Прага, Прага, Праженька, Готов тебя златить, Не дала ты стражникам Ленина схватить.
    Знаю, что в Праге     Был Маяковский,     Тот, что снял     Желтую кофту.
    Шел он широкой     Строкою по будням,     Невероятно высокий,     Трибунный.
    Горный!     Поскольку родился     В Багдади,     Не помещался он     В тесной ограде.
    Все норовил     На кипучую площадь,     Где революция     Флаги полощет.
    Славлю поэта,     Чей голос огромен,     Яростен,     Как клокотание домен.
    Славлю его готовность                 сражаться,     С жизнью брататься,     В атаку бросаться,     Быть гражданином,     В бою не бояться.
    Бей, бей в барабан,     Бой бери за основу.     Это приказ городам,     Это амнистия слову.
    Бруклинский мост,     И мост Кузнецкий,     Карлов мост —     Сплошные мосты.     Маяковского сравнивать     Нынче не с кем,     Кто может столько держать                  и нести?

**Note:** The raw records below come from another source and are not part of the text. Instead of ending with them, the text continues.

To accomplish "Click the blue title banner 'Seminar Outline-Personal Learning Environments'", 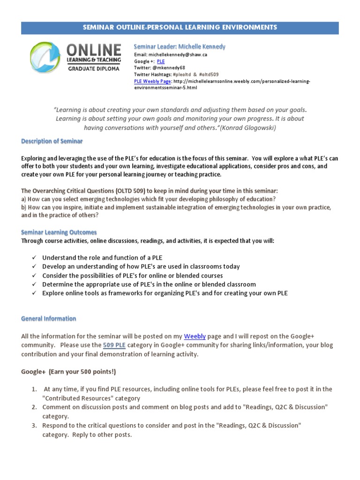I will point(180,28).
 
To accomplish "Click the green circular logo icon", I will point(45,57).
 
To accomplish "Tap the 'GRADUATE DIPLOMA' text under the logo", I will point(94,68).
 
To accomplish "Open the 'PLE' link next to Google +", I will point(161,61).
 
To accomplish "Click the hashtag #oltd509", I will point(208,75).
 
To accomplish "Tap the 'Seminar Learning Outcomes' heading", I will point(59,232).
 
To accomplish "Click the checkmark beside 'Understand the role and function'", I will point(34,258).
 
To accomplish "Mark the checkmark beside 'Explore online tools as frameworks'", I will point(34,293).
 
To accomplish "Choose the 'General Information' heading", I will point(49,319).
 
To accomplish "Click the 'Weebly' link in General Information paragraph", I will point(195,336).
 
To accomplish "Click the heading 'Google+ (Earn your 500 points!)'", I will point(68,372).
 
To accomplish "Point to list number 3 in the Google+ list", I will point(34,426).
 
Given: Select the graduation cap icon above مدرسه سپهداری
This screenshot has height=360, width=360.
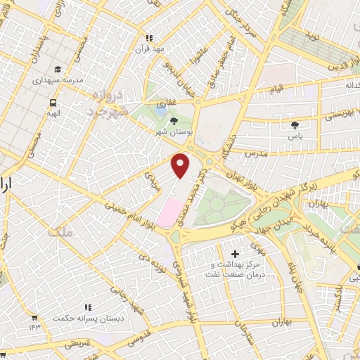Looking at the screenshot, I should point(57,70).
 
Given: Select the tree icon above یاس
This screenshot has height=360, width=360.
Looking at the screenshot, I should point(295,125).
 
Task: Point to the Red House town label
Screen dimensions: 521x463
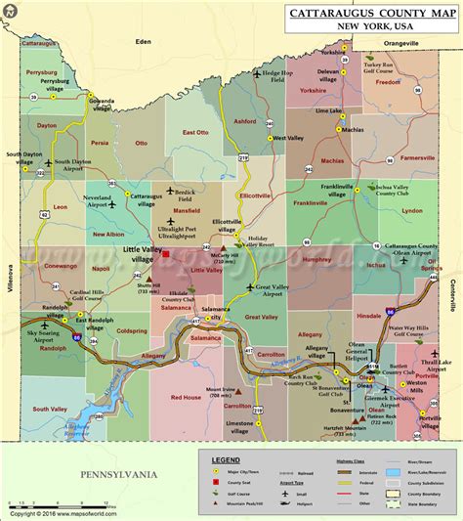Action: [186, 397]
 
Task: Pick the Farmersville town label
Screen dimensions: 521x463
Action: [417, 156]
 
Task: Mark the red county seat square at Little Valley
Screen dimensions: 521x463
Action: [166, 253]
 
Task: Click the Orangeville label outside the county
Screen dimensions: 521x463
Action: [400, 44]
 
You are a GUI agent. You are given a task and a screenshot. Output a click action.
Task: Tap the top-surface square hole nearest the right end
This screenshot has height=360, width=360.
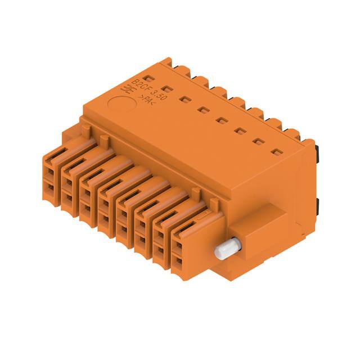276,152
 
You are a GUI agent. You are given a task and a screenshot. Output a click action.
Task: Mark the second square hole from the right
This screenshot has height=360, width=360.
258,141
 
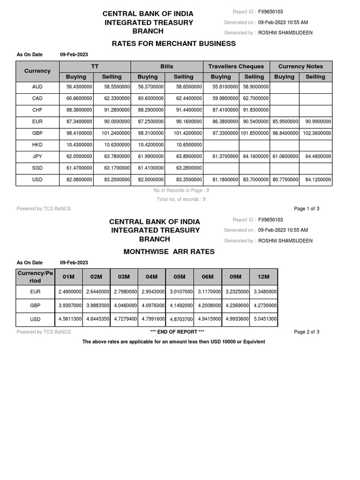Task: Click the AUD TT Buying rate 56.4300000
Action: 76,87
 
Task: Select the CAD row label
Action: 37,98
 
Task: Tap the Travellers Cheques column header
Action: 236,66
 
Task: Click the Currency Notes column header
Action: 300,66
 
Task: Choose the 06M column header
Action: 207,277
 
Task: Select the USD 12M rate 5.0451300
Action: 264,319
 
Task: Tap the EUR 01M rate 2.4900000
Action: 70,292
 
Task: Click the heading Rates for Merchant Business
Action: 173,44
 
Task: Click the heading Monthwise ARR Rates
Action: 169,252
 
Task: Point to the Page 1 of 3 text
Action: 306,209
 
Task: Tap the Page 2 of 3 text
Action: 306,332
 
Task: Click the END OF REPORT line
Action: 177,332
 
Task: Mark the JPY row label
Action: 37,157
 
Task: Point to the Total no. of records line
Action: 181,199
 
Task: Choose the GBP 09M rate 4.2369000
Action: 236,306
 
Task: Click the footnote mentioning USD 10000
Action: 173,342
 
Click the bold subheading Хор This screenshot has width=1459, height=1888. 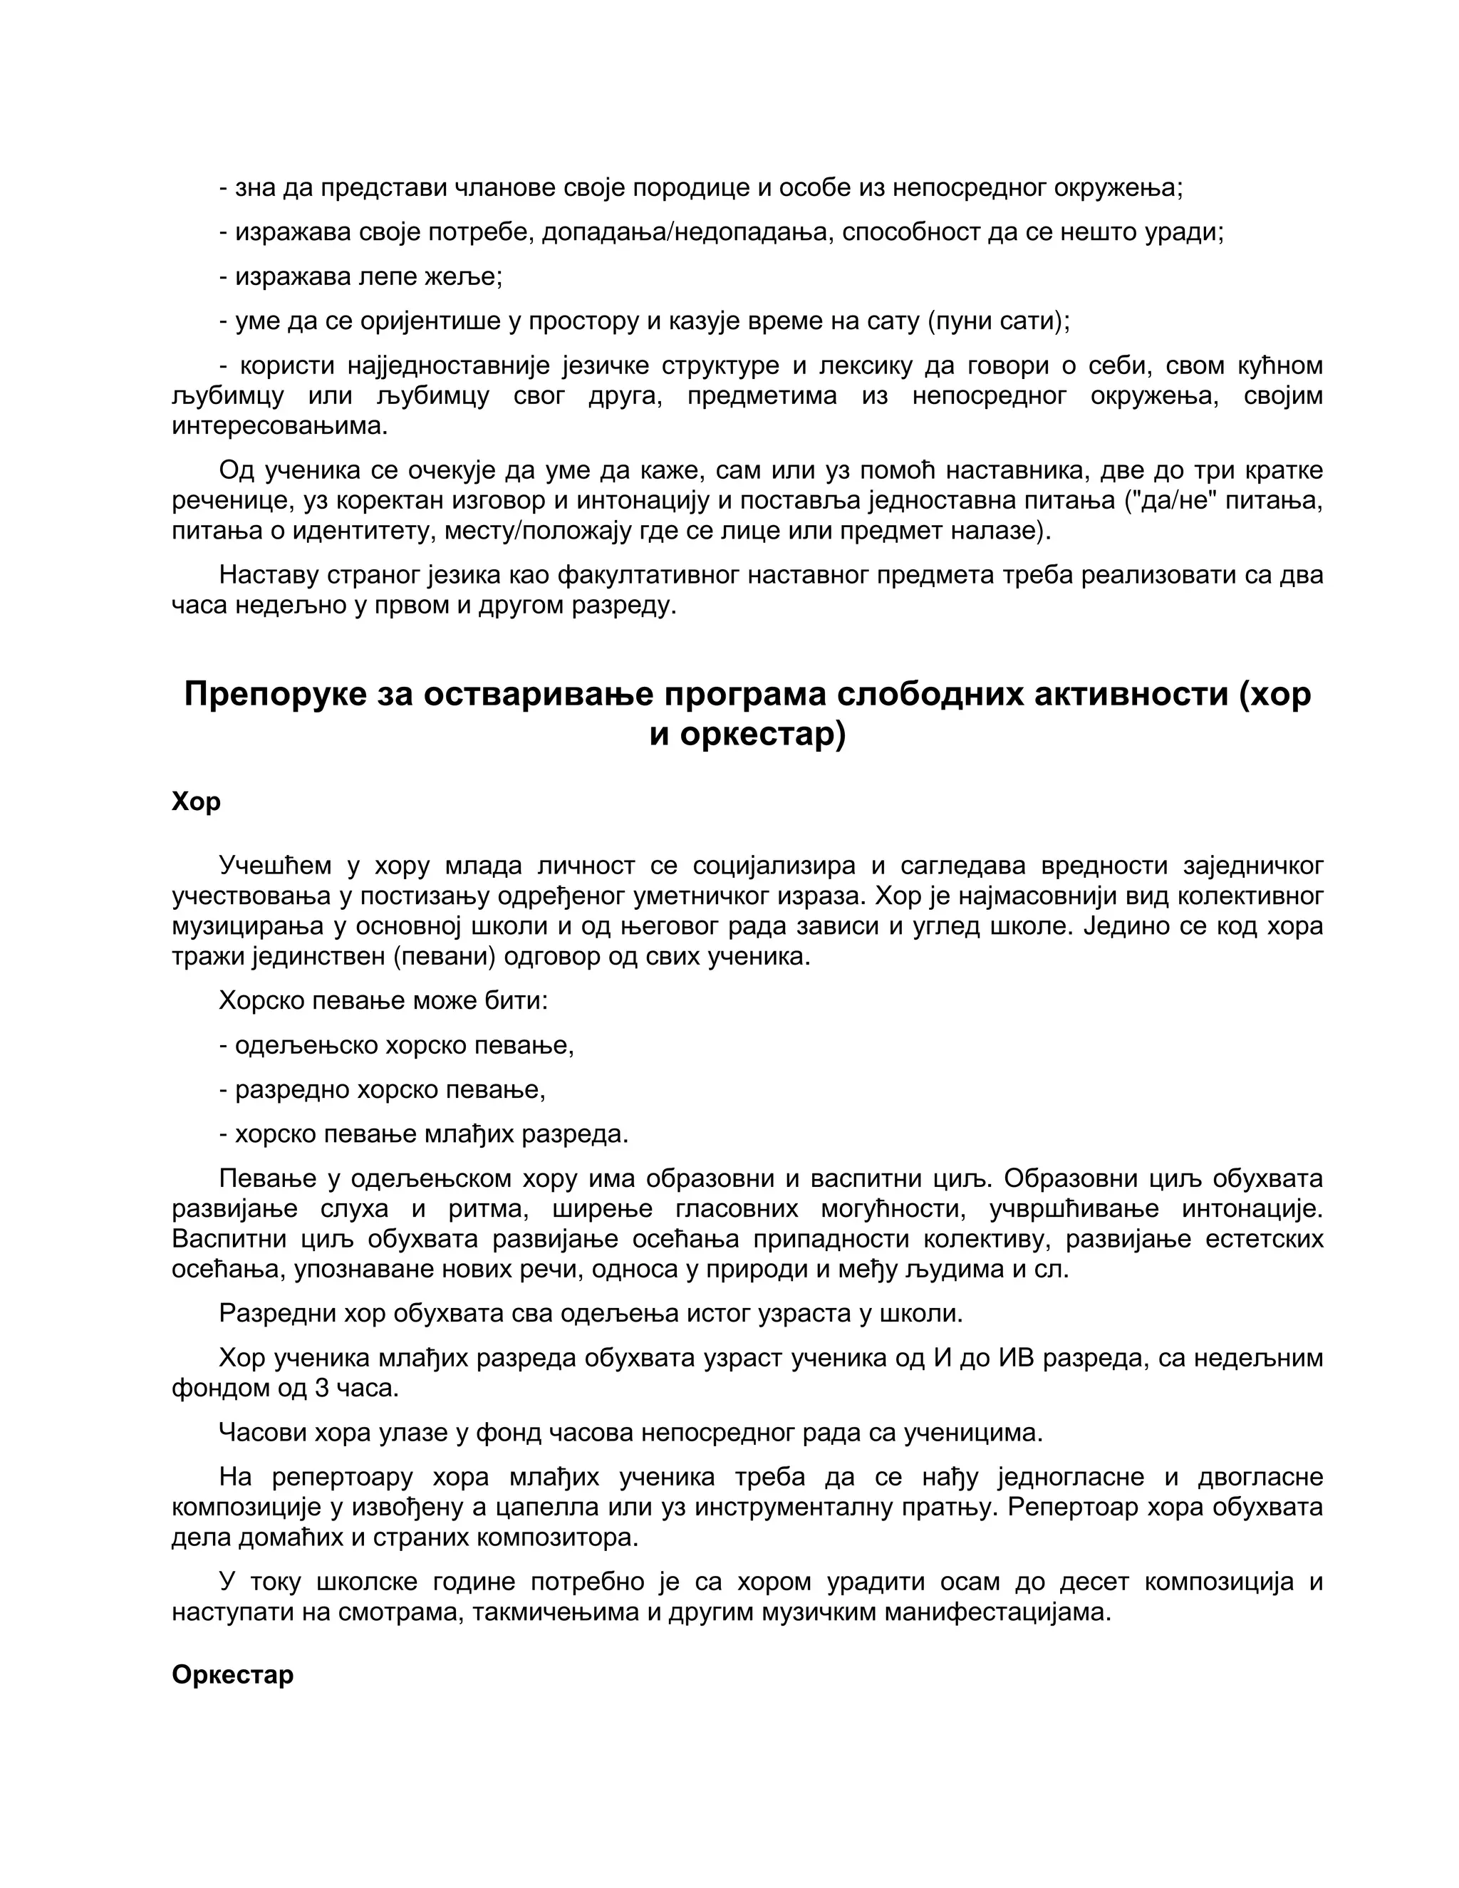click(195, 802)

    Прага! Прага!            Прекрасный город!     Карлов мост,           гладь реки под мостом.     Сам я русский,            но ты мне дорог     Тем, что искренне дружишь                   с Москвой.

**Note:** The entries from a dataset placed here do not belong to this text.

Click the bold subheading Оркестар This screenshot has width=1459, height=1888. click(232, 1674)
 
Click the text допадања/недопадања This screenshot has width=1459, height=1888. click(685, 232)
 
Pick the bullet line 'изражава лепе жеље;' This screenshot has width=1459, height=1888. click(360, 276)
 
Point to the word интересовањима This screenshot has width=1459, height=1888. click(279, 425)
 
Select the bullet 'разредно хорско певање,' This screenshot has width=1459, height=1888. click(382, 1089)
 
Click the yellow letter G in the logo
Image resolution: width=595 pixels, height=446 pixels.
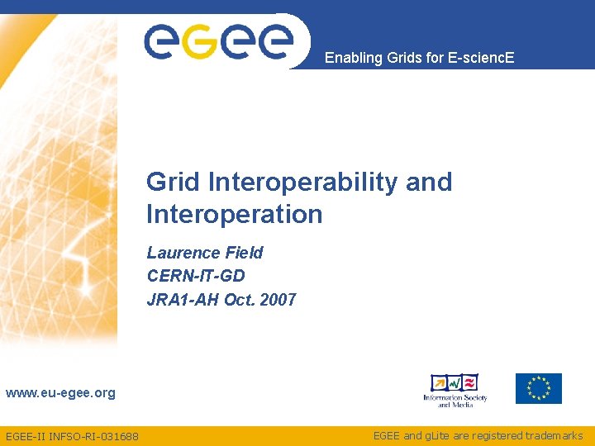(198, 42)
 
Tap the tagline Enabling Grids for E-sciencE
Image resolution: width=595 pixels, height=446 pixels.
(419, 58)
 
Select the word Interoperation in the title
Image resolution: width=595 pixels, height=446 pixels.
(234, 215)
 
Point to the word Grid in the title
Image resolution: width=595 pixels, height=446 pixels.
(174, 182)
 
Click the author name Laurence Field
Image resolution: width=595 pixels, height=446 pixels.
(204, 253)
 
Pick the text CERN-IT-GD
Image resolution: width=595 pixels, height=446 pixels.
(196, 276)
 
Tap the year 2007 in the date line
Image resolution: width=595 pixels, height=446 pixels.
(278, 300)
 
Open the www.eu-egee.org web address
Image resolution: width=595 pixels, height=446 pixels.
(60, 393)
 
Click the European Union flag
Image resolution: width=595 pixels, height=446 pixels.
(538, 388)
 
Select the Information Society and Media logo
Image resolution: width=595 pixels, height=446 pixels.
(455, 390)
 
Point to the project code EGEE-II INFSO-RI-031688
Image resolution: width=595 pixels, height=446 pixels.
(72, 436)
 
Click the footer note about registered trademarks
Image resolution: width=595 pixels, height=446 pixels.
(478, 435)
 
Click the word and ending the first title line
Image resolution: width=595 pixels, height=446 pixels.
(429, 182)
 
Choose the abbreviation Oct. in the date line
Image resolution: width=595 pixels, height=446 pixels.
(240, 300)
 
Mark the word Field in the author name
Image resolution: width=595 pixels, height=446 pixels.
(244, 253)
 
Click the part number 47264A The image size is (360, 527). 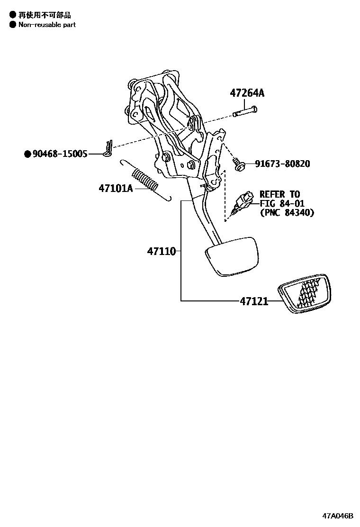tap(247, 93)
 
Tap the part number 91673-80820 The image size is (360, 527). tap(282, 164)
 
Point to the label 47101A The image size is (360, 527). tap(116, 188)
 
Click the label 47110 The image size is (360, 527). tap(161, 251)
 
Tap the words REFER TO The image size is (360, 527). tap(279, 194)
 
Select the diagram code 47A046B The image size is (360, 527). tap(338, 515)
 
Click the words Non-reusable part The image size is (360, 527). tap(47, 25)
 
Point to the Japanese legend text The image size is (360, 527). tap(45, 15)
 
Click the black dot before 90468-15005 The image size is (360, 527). tap(27, 154)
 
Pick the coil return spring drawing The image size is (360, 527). tap(145, 180)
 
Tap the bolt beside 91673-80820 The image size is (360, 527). tap(240, 165)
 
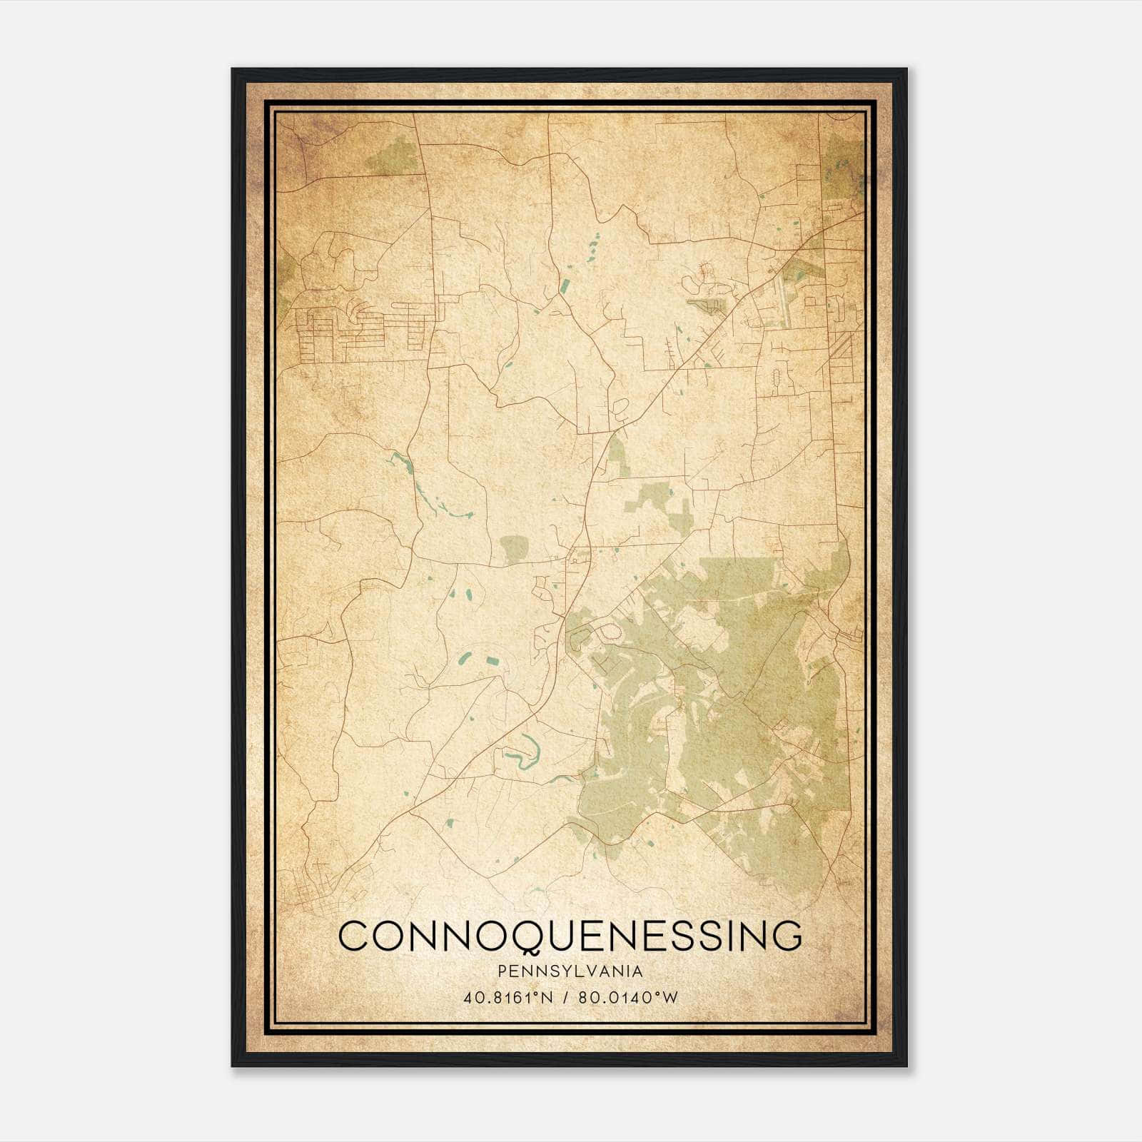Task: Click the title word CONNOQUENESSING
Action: pos(570,936)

    Горками, овражками,     Всех лишая сна,     Подходила пражская,     Победная весна.
    Почки набухали,     Как коготки, остры,     Флаги полыхали     От Праги до Москвы.
    И на Зла́той улочке     С каждым днем сильней     Волновала юношей     Девушка-сирень!

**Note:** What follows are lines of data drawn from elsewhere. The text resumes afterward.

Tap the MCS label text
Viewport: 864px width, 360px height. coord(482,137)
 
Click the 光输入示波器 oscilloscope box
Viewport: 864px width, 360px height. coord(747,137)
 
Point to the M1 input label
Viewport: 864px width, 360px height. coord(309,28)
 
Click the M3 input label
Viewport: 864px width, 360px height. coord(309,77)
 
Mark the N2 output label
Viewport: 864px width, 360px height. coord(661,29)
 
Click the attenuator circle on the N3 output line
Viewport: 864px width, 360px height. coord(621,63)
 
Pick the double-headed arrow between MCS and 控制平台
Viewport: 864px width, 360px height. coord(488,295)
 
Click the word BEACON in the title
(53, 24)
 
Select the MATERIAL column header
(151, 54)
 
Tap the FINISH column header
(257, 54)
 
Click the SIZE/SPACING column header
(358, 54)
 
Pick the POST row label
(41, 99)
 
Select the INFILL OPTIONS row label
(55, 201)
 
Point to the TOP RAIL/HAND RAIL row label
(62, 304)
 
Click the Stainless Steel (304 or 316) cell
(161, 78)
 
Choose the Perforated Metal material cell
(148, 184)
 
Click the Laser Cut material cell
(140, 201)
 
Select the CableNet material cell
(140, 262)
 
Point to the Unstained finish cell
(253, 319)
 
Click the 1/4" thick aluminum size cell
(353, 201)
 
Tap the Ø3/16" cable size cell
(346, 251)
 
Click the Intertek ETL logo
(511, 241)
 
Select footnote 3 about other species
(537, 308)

    Вальс весенний, русый     На площади звучал.     Чех студентке русской     Встречу назначал.
    Около Вацлава     «Люблю!» — он ей шепнул.     Поверила на слово,     Чех не обманул.
    Они теперь единые,     Дочь Зденкой нарекли,     Крылья лебединые     Летят в рассвет любви.
    Помнят оба вместе     То время, ту весну,     Когда пришла Победа,     Озарив страну.
    Нежно скрипки пели     В зелени аллей.     На виолончели     Гудело сто шмелей.
    Подпевал Чайковский,     Нежно вторил Дворжак,     Шла музыка московская     Под ручку с чешской гордо.
    Злата Прага,     Прага Злата,     Мало ли на свете зла-то!     Главное из них —              война!
    Остановлена она.     Пани Злата,     Пани Прага,     Пани Смелость и Отвага,
    Ты с фашистами сражалась,     Не пошла ты к ним внаем.     До восстанья додержалась,     Мы с тобой теперь вдвоем.
    Дай мне руку, пани Прага,     Разреши тебя обнять     И под красный трепет флага.     Как любимую, поднять.
    Злата Прага,     Карлов мост.     Высоко сиянье звезд.     Небо как глубокий чан,     Гордо плещет флаг Градчан,
    Ты бессмертно,             Красное знамя,     У тебя исторический стаж.     Прага — с нами,     Революция — с нами,     Завтрашний день —              наш!